• _WORK INSTRUCTIONS_
Quote the Hacker News thread on null-terminated strings below from "return NULL;" up to and including "length + data.".

• _QUOTED TEXT_

════════

The Most Expensive One-byte Mistake (2011)

Y	Hacker News new \| ask \| show \| jobs

	The Most Expensive One-byte Mistake (2011) (queue.acm.org)
	8 points by eric59 4282 days ago

3 comments

DanBC 4282 days ago

link

lysium 4282 days ago

I find this article very interesting, but I'd still like to point out it is from 2011.

link

kazinator 4282 days ago

Betteridge's Law strikes again.

No, null-terminated strings are fine. Rants against null-terminated string are a good way to spot nutjobs.

Null-terminated strings have virtues, such as being recursively defined: the tail of a string is a string. So strchr could be written like this (let's drop the const for simplicity):

   char *strchr(char *s, int ch)
   {
     if (*s == ch)
       return s;

     if (*s == 0)
       return NULL;

     return strchr(s + 1, ch);
   }

It's easy to break a string with delimiters into the individual pieces in place, just by writing nulls over the separating characters, and keeping a vector of pointers to the pieces. This can't be done with some other string representations like length + data.

When one null terminated string is a suffix of another (and ideally both are treated as immutable), then they can share storage.

  char *excon = "excon", *con = excon + 2;

Catenating null terminating strings is efficient if you keep a tail pointer. A repeated strcat-like operation will be O(N*N) of course, so don't do that in some critical inner loop, with a large amount of text.

Length + data strings have various disadvantages. For one thing, how wide should be the length? Two bytes? Four? Eight? If you make it two bytes today and store binary data somewhere, it will be incompatible with tomorrow's four byte length. And then there is endiannness. A binary file with strings produced on one machine will have byte swapped lengths on another. Null terminated strings can be blasted over a serial line or network, or written to disks, as they are; they are already marshaled and ready to go! (Though I must hastily acknowledge that this isn't true of wide character null term'd strings, of course.)

Dynamic strings (management record plus pointer to data) are heavyweight representations that will show their weaknesses at virtual machine boundaries. You cannot pass them between address spaces or share them without marshaling to some flat form and back.

════════

• _DATA EXCERPT_

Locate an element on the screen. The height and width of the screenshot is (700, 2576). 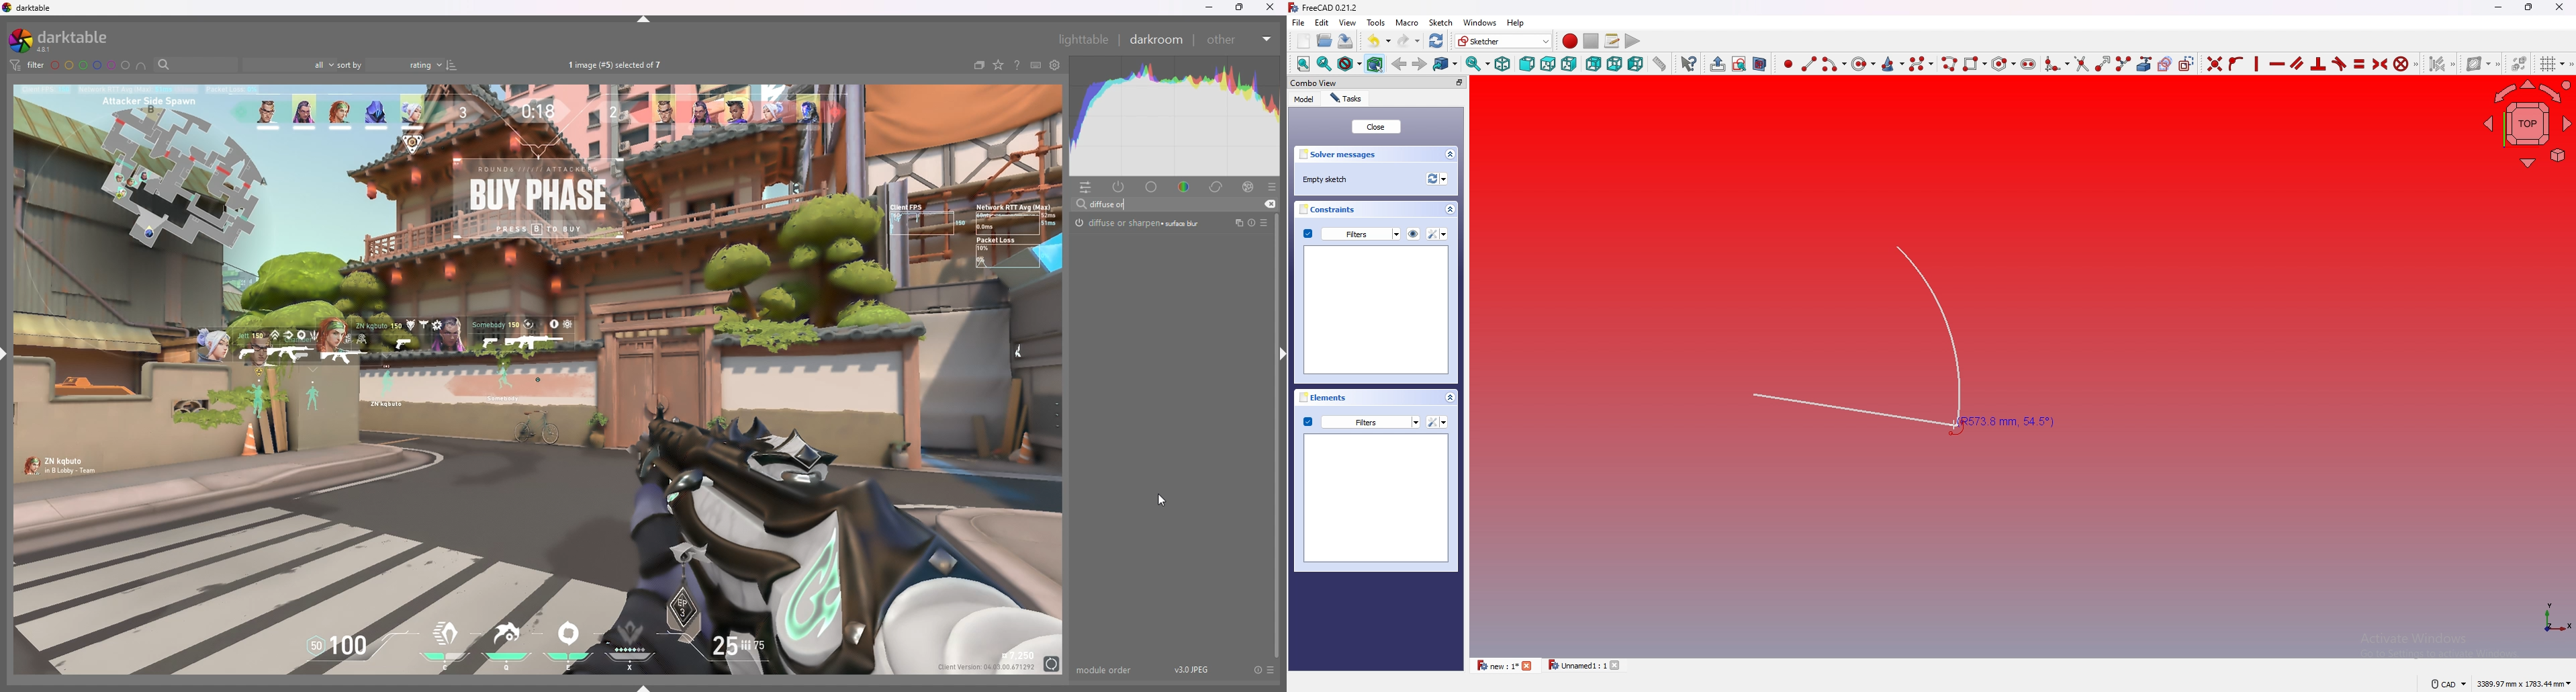
quick access panel is located at coordinates (1086, 186).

════════

• _EXPECTED ANSWER_
return NULL;

     return strchr(s + 1, ch);
   }

It's easy to break a string with delimiters into the individual pieces in place, just by writing nulls over the separating characters, and keeping a vector of pointers to the pieces. This can't be done with some other string representations like length + data.